I have a 9.2V supply powering a Propstick. To avoid loading the on board regulator as much as possible, I am supplying dry contact switches with the 9.2V through a 5.1V zener to drop the voltage from the supply to 4.1V. I have 4.6k resistors between the switches and Prop pins A0-A7. When the switch is closed, I see 9.2V on the supply, 5.1V across the zener, and 3.98 to 3.75V on the Prop IO pins relative to Prop GND. I expected a lower voltage.

Before (Monday) I was switching the regulated 3.3V onto the pins.

What am I missing, please, and am I cooking the pins?

dira for pins 0-7 = 0

Thanks, Tom Perkins

mahjongg
02-08-2007, 12:21 AM
If I understand correctly you are using a 5V1 zener to create a 5.1 Volt signal to power some 4K7 (probably not 4K6) pullups connected to I/O ports.

I also presume you have some kind of feeding resistor between the 9 Volt power supply and the kathode of the zener, to limit the zener current.
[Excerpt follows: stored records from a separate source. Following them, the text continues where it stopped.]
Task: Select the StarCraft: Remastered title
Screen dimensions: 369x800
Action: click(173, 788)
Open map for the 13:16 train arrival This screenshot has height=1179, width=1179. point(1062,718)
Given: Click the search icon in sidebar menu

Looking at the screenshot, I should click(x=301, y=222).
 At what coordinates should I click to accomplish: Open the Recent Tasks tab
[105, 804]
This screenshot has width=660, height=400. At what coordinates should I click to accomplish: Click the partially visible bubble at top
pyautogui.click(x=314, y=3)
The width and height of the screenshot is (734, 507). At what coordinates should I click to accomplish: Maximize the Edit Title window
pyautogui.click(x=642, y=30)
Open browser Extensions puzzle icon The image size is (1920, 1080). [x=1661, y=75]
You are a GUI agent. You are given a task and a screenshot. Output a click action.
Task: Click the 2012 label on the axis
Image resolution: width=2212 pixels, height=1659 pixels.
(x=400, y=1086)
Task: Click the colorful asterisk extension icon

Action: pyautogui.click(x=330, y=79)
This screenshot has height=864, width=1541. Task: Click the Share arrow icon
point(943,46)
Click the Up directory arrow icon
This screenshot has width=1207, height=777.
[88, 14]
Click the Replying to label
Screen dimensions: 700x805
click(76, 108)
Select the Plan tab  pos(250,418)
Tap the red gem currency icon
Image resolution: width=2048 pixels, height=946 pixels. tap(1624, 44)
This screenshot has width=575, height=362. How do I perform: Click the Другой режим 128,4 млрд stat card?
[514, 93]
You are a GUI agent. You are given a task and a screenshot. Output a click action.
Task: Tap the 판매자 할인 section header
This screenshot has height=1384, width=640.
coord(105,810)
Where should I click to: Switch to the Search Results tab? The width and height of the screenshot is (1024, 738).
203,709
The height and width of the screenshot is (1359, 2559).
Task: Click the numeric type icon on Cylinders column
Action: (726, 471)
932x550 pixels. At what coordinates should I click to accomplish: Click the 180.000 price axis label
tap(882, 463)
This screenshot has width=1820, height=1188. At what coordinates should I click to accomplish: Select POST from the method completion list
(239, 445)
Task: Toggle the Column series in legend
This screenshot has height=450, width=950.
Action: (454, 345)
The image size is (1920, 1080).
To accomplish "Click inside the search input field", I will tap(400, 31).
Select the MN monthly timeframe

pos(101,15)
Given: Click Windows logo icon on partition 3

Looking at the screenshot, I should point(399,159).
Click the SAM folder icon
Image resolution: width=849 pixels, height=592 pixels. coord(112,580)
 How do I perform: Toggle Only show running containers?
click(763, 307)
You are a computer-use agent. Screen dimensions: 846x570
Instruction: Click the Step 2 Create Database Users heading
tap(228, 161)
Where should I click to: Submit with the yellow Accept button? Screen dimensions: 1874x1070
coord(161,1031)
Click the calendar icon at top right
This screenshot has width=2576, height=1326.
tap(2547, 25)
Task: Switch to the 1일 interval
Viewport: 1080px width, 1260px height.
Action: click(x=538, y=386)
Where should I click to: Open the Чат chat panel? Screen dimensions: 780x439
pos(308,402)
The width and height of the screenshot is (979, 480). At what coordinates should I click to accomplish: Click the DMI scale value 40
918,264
If you try to pullup a propeller I/O pin above 3.3 Volt what happens is that the internal protection diode in the chip that has its collector connected to the 3.3Volt power supply and its anode connected to the I/O pin starts to conduct, because the external voltage that is put on the I/O pin is greater than the power supply voltage of the chip, so current from the 5.1 Volt supply flows through the 4K7 through the protection diode to the 3.3 volt power supply.
The 4K7 resistor limits the current, otherwise you would force the 3.3 volt power supply up, with it the current is limited to 5-3.3= 1.7 Volt/4700 Ohm = 0.36mA. The propeller draws about 75 mA, so that a few mA flowing in frome elsewhere won't be a problem, the voltage regulator just needs to supply of few ma less to keep its output at 3.3 Volt.
So no, you are not "cooking the pins".

The voltage on the pins is not 3.3 volt, because of the diode drop of the internal protection diode, which normaly is in the range of 0.6 volt.
The expected voltage would therefore be 3.3 + 0.6 = 3.9 volt, which is what you observe.

Mahjongg

tperkins
02-08-2007, 01:46 AM
The circuit is now:

9.2VDC-----------5.1Zener-------Switch-------4k6--------PropI/O------guts_of_prop-------PropGND------bread board mOhms resistance-------Supply GND

Where I am seeing 3.8ish VDC against the Prop Ground is right on the lead from the package.

If this is OK, cool. I am still seeing (if I recall) 3.3VDC regulated on Vss.

Thanks, Tom Perkins

Paul Baker
02-08-2007, 02:58 AM
Since you are supplying >3.3V to a I/O pin what is happening is the ESD diode to VDD is turned on. Since you have a 4k6 resistor in the path you are limiting the amount of current going through this diode, place an ammeter between the resistor and I/O pin, if it's under 1mA you should be OK, if not increase the resistor's value until it's under 1mA.

However in general you should try to avoid the situation entirely, for homebrew applications it's not a big deal. But such an occurance should be avoided in commercial products in order to reduce the likelyhood of failure in the field after years of use.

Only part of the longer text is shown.